## BEREITGESTELLTER TEXT
Dienstag, 14. August 2018

Der ad hominem Trugschluss ist eine Sünde


Im Zeitalter des Internet 2.0 hat prinzipiell jeder die Möglichkeit, Artikel verschiedener Medien zu kommentieren. Gute Artikel stelle Argumente für oder gegen eine These bereit, die von Lesern kommentiert werden können. In sehr vielen Fällen werden solche Thesen oder Behauptungen nicht argumentativ angegriffen, sondern mit sogenannten ad hominem „Argumenten“, d.h. dem Autor oder der Autorin werden z.B. bestimmte Absichten unterstellt, er oder sie wird diffamiert („Nazi“, „Rechtsradikaler“, „Kommunist“ etc.), oder es wird ihm oder ihr „Hass“ unterstellt und zwar ohne jede Bezugnahme auf das Argument, dass der Gegner gegeben hat. Diese Unkultur wurde jüngst in einem Blogbeitrag von Edward Feser thematisiert. Scholastiker hat diesen Blogbeitrag übersetzt und er wird hier erstmals in deutsche Übersetzung veröffentlicht.



Ein argumentum ad hominem (oder ein „Argument über [an] den Menschen") ist der Trugschluss, wenn man, anstatt sich mit dem Inhalt eines Arguments zu befassen, die Person selbst angreift – seine Motive, seinen angeblichen Charakterfehler oder ähnliches.  Diese anrüchige Taktik war in öffentlichen Kontroversen natürlich schon immer üblich, aber der Rückgriff auf den Trugschluss scheint in jüngster Zeit den rationalen öffentlichen Diskurs fast in den Hintergrund gedrängt zu haben.  Ein großer Teil des Landes hat es sich zur Aufgabe gemacht, seine politischen Gegner niemals auf der Ebene der Vernunft anzugreifen, sondern sie nur zu verteufeln und niederzuschreien.  Sogar in der Kirche haben die respektvollsten und gelehrtesten Kritiker von Papst Franziskus in den letzten Jahren das ad hominem routinemäßig erfahren müssen, Kritiker, die sich gegen doktrinär problematischen Aussagen bezüglich Scheidung und Wiederverheiratung, Todesstrafe und andere Dinge eingesetzt haben.

## GESTELLTE AUFGABE 1
Welche diffamierenden Bezeichnungen führt der Text über den Ad-hominem-Trugschluss als Beispiele an?
## GESTELLTE AUFGABE 2
Von wem stammt laut dem Text über den Ad-hominem-Trugschluss der Blogbeitrag, der hier erstmals auf Deutsch erscheint?
## GESTELLTE AUFGABE 3
Schreiben Sie aus dem Text über den Ad-hominem-Trugschluss die Passage von „Dienstag, 14. August“ bis einschließlich „deutsche Übersetzung veröffentlicht.“ ab.

## BEREITGESTELLTE DATEN

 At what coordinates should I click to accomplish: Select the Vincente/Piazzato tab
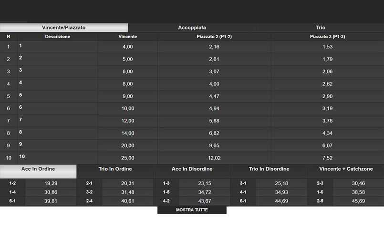63,28
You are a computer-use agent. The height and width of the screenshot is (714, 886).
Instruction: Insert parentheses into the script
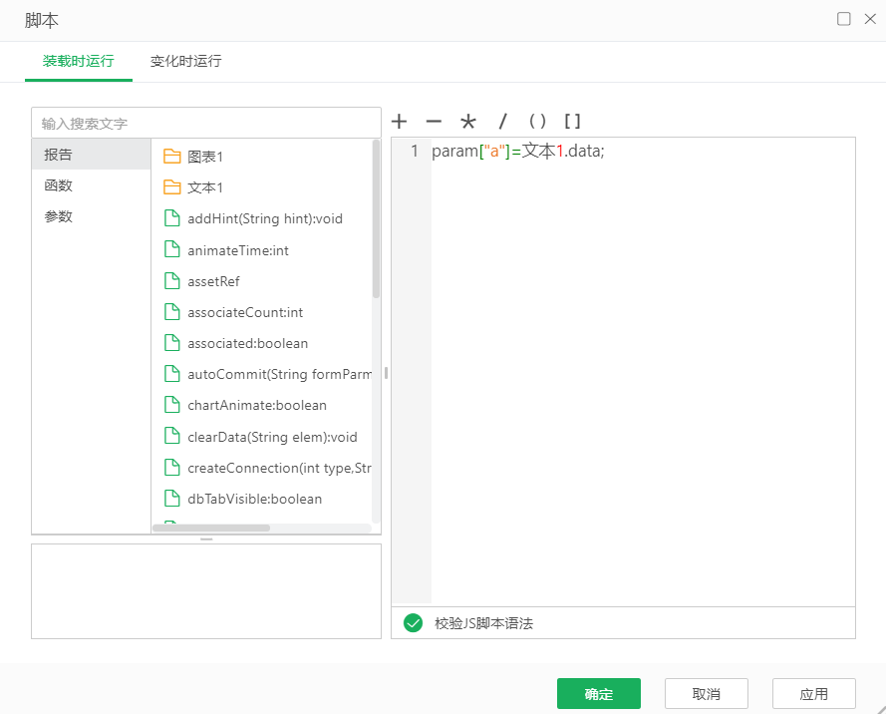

## SCHRIFTLICHE ANTWORT 1
„Nazi“, „Rechtsradikaler“, „Kommunist“

## SCHRIFTLICHE ANTWORT 2
Von Edward Feser.

## SCHRIFTLICHE ANTWORT 3
Dienstag, 14. August 2018

Der ad hominem Trugschluss ist eine Sünde


Im Zeitalter des Internet 2.0 hat prinzipiell jeder die Möglichkeit, Artikel verschiedener Medien zu kommentieren. Gute Artikel stelle Argumente für oder gegen eine These bereit, die von Lesern kommentiert werden können. In sehr vielen Fällen werden solche Thesen oder Behauptungen nicht argumentativ angegriffen, sondern mit sogenannten ad hominem „Argumenten“, d.h. dem Autor oder der Autorin werden z.B. bestimmte Absichten unterstellt, er oder sie wird diffamiert („Nazi“, „Rechtsradikaler“, „Kommunist“ etc.), oder es wird ihm oder ihr „Hass“ unterstellt und zwar ohne jede Bezugnahme auf das Argument, dass der Gegner gegeben hat. Diese Unkultur wurde jüngst in einem Blogbeitrag von Edward Feser thematisiert. Scholastiker hat diesen Blogbeitrag übersetzt und er wird hier erstmals in deutsche Übersetzung veröffentlicht.